Source material:
___
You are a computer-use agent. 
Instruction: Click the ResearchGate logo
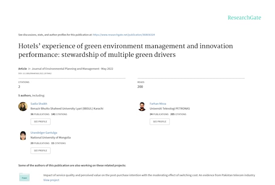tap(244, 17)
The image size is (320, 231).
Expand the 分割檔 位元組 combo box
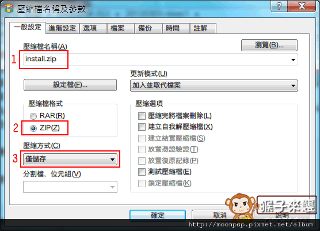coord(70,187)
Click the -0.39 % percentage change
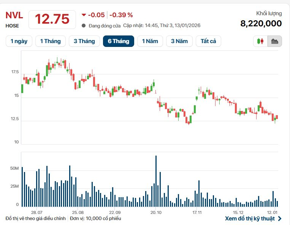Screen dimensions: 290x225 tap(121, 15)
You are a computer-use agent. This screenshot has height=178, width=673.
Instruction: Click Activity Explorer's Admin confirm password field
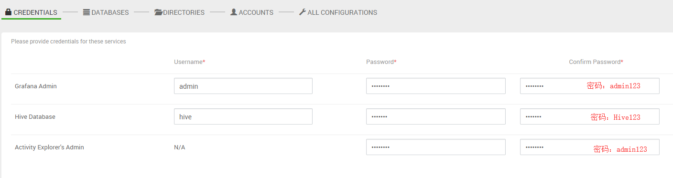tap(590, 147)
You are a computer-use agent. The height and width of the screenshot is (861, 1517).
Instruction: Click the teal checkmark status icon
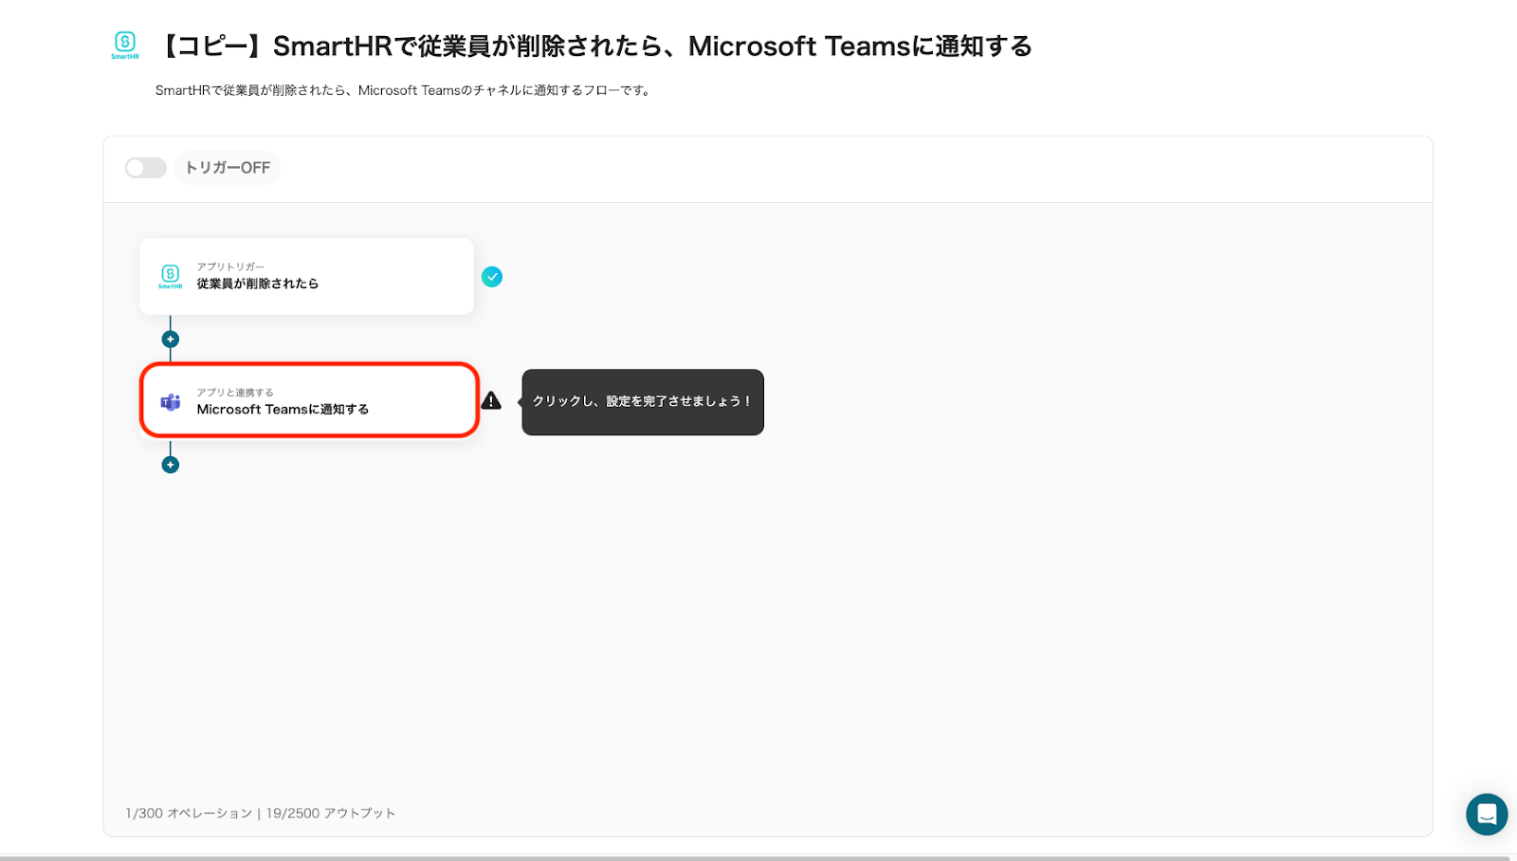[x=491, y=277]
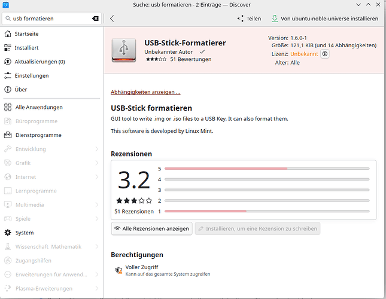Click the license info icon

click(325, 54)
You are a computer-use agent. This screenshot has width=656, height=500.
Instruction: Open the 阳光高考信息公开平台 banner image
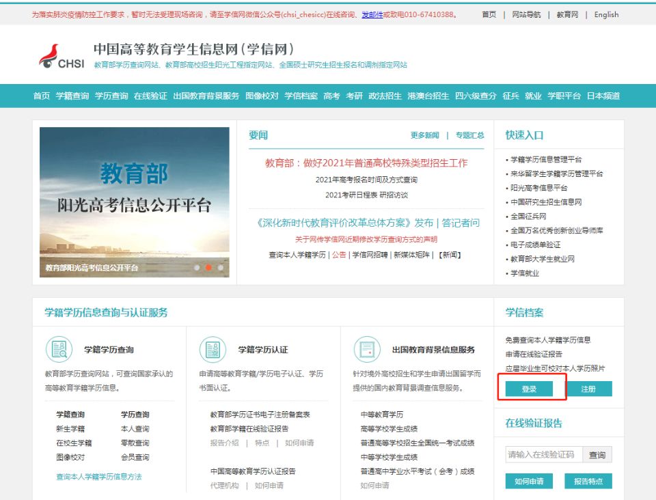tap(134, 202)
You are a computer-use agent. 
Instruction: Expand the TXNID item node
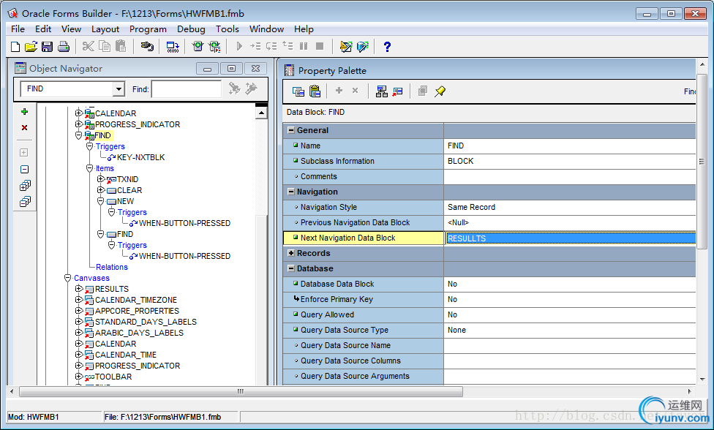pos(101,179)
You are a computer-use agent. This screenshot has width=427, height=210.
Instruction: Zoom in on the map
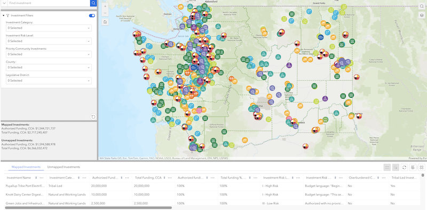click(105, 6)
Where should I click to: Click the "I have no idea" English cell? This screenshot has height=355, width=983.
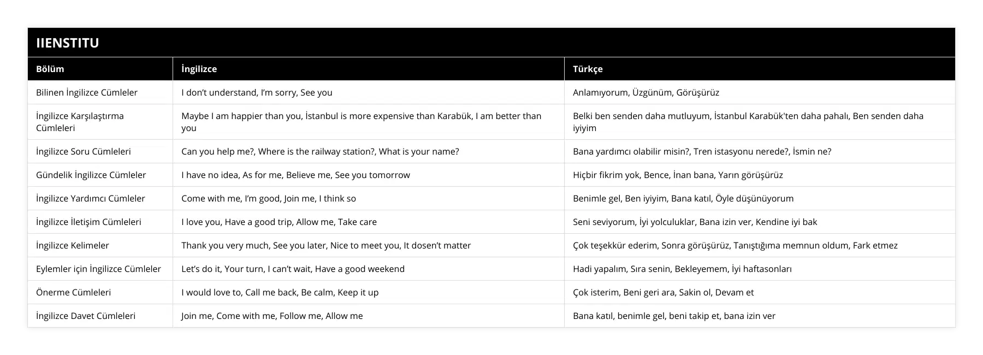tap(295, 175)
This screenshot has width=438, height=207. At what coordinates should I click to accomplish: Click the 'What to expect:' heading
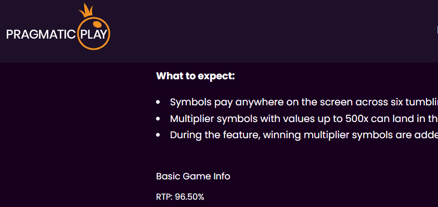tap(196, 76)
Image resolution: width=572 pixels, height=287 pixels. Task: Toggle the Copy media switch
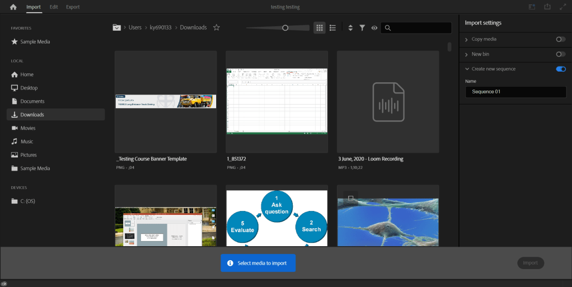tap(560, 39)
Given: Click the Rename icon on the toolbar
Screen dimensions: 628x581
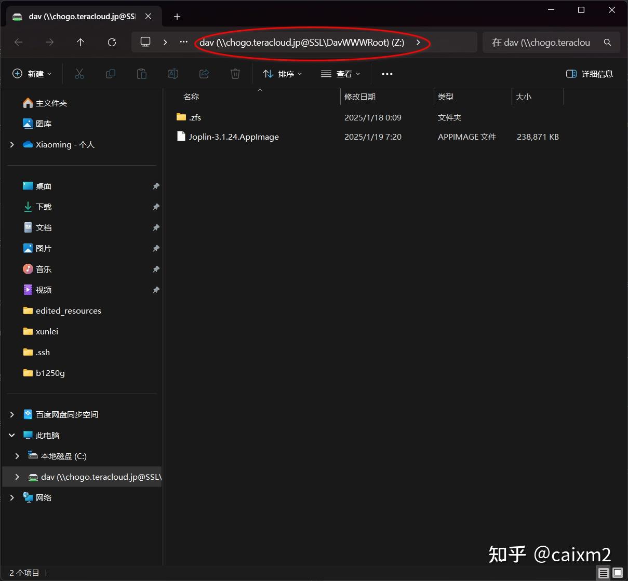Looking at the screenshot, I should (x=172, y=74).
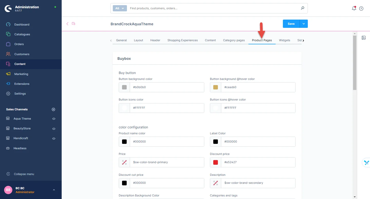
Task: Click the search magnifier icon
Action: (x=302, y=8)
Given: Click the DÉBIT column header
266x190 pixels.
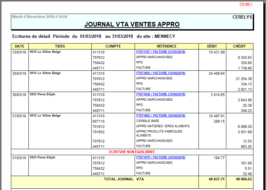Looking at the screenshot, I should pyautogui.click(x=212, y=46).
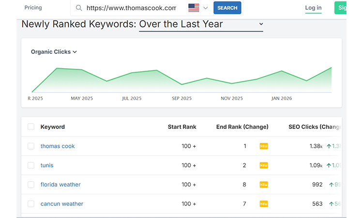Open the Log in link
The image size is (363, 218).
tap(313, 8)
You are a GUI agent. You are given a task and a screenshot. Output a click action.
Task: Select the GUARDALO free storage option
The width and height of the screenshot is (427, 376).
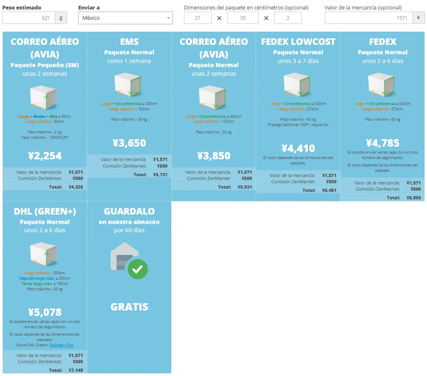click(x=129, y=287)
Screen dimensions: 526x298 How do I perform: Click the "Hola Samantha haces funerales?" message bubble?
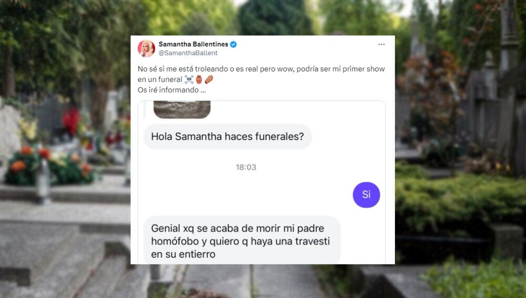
___
Instructions for the task: Take the line containing "Instruction: Expand the TXNID item node" as the first and the last line of the records as the end. Print every line in that span exactly, leaving out pictures.

Written solution:
Instruction: Expand the TXNID item node
pos(101,179)
You are a computer-use agent. This screenshot has width=427, height=210.
Instruction: Zoom in on the map
click(105, 6)
Where should I click to: Click the "I have no idea" English cell? This screenshot has height=355, width=983.
tap(295, 175)
This screenshot has width=438, height=207. At what coordinates should I click to accomplish: Click the 'What to expect:' heading
tap(196, 76)
Image resolution: width=572 pixels, height=287 pixels. Task: Toggle the Copy media switch
tap(560, 39)
Given: Click the Rename icon on the toolbar
Screen dimensions: 628x581
Looking at the screenshot, I should (x=172, y=74).
Task: Click the search magnifier icon
Action: (x=302, y=8)
Given: Click the DÉBIT column header
266x190 pixels.
Looking at the screenshot, I should pyautogui.click(x=212, y=46).
Open the Log in link
The image size is (363, 218).
tap(313, 8)
You are a GUI agent. You are given a task and a screenshot. Output a click action.
Task: Select the GUARDALO free storage option
The width and height of the screenshot is (427, 376).
click(x=129, y=287)
Screen dimensions: 526x298 How do I perform: Click the "Hola Samantha haces funerales?" message bubble?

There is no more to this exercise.